Sur cette toile de fond s'ouvre le 8 décembre 1975 le 7e Congrès du Parti ouvrier unifié polonais (POUP). Pour la première fois dans la Pologne socialiste, le chef du Parti doit se justifier. Devant lui trois oppositions diversement motivées. Les pro-soviétiques inconditionnels lui reprochent de distendre les liens avec Moscou. À l'opposé, les nationalistes, ou partisans, excitent le patriotisme farouche de leurs concitoyens ; en 1971, Gierek les a écartés après leur tentative de coup d'État, mais leur chef, le général Moczar, siège toujours au Comité central. Enfin, les apparatchiks.

La réforme administrative de juin 1975, en éliminant 120 000 fonctionnaires de la vieille école, en supprimant le powiat (district), échelon intermédiaire entre la commune et la voïvodie (département), a traumatisé les apparatchiks.

Dynamisme

Face à cette levée de boucliers, Edward Gierek ne se présente pas les mains vides. Sa « seconde Pologne », il a commencé de la bâtir. À la fin des années 60 le pays était, pour le rythme de croissance, la lanterne rouge des pays de l'Est. Aujourd'hui la Roumanie seule la surpasse. La moitié des machines en service ont moins de cinq ans d'âge. La réforme administrative a allégé les pesanteurs bureaucratiques tout en renforçant le pouvoir central.

C'est pourquoi, malgré une dette extérieure dépassant 4 milliards de dollars, due à la volonté d'industrialisation non compensée par des exportations (paralysées par la crise internationale), Gierek sort vainqueur du 7e Congrès.

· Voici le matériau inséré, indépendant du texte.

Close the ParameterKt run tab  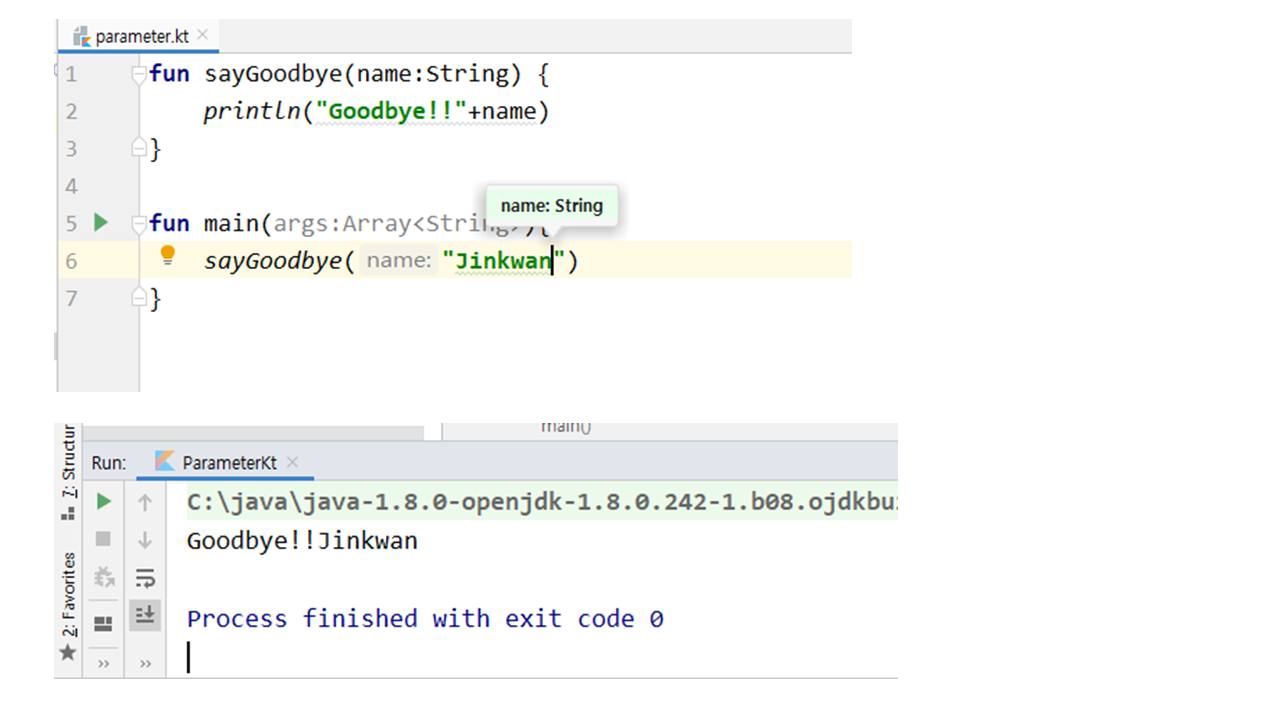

Les changements intervenus au sein du Comité central se sont généralement opérés dans le sens qu'il souhaitait.

Dans sa résolution finale, le Congrès a décidé de mettre immédiatement en chantier le remaniement de la vieille Constitution.

Libertés

Immédiatement, et pour la première fois depuis 1968, on assiste au réveil de l'intelligentzia polonaise. Dès la mi-décembre, dans une lettre ouverte au Parlement, 59 personnalités littéraires, religieuses, scientifiques refusent cette institutionnalisation. Elles réclament la garantie des libertés de conscience et de pratique religieuse, de travail (avec droit de grève), d'expression scientifique et littéraire, d'information.

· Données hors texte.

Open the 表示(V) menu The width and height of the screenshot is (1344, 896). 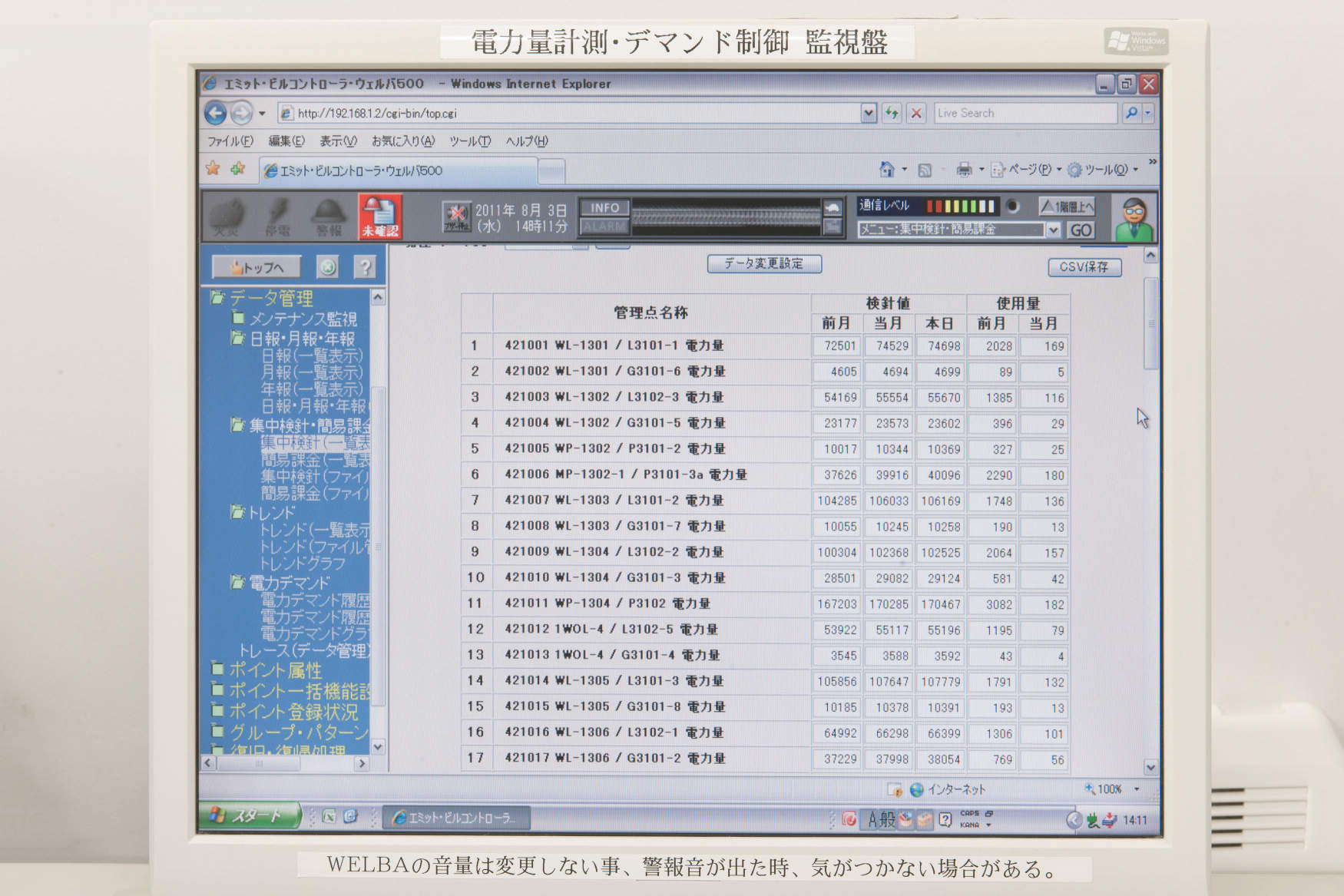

Certaines sont déjà inscrites dans la Constitution, mais leur exercice est entravé. Un débat national spontané amplifie cette protestation. Les pétitions se succèdent. Des milliers de lettres pour ou contre le projet sont adressées au gouvernement. Un ancien ministre de Gomulka, Wadyslaw Bienkowsky, écrit au quotidien du parti Trybuna Ludu pour défendre les contestataires.

Après plus de deux mois de discussions passionnées, la nouvelle Constitution est adoptée le 10 février 1976. Elle consacre la nature « socialiste » de la Pologne, mais tient compte des critiques. Le vieil article d'inspiration stalinienne sur « l'abus de la liberté de conscience » disparaît. La « coexistence sociale » remplace la « lutte des classes ». L'amitié avec l'URSS n'est plus « inébranlable » mais « renforcée ». Le rôle primordial du Parti ouvrier est affirmé, mais tempéré par l'apparition d'un Front d'unité nationale qui, pour la première fois dans un pays socialiste, donne l'apparence d'un pluralisme démocratique.

Élections

Les retombées de la contestation ne sont pas dissipées quand ont lieu, le 21 mars, les élections législatives. Certaines personnalités qui s'étaient manifestées contre le projet gouvernemental ne sont pas autorisées à se présenter. Le score personnel de E. Gierek est le plus élevé (99,99 %), dans des villes comme Gdansk, Gdynia, Szczecin (théâtre des émeutes de 1970). On enregistre cependant une baisse de participation, et, dans 40 circonscriptions sur 71, le candidat du Parti placé en tête d'une liste unique est élu en queue.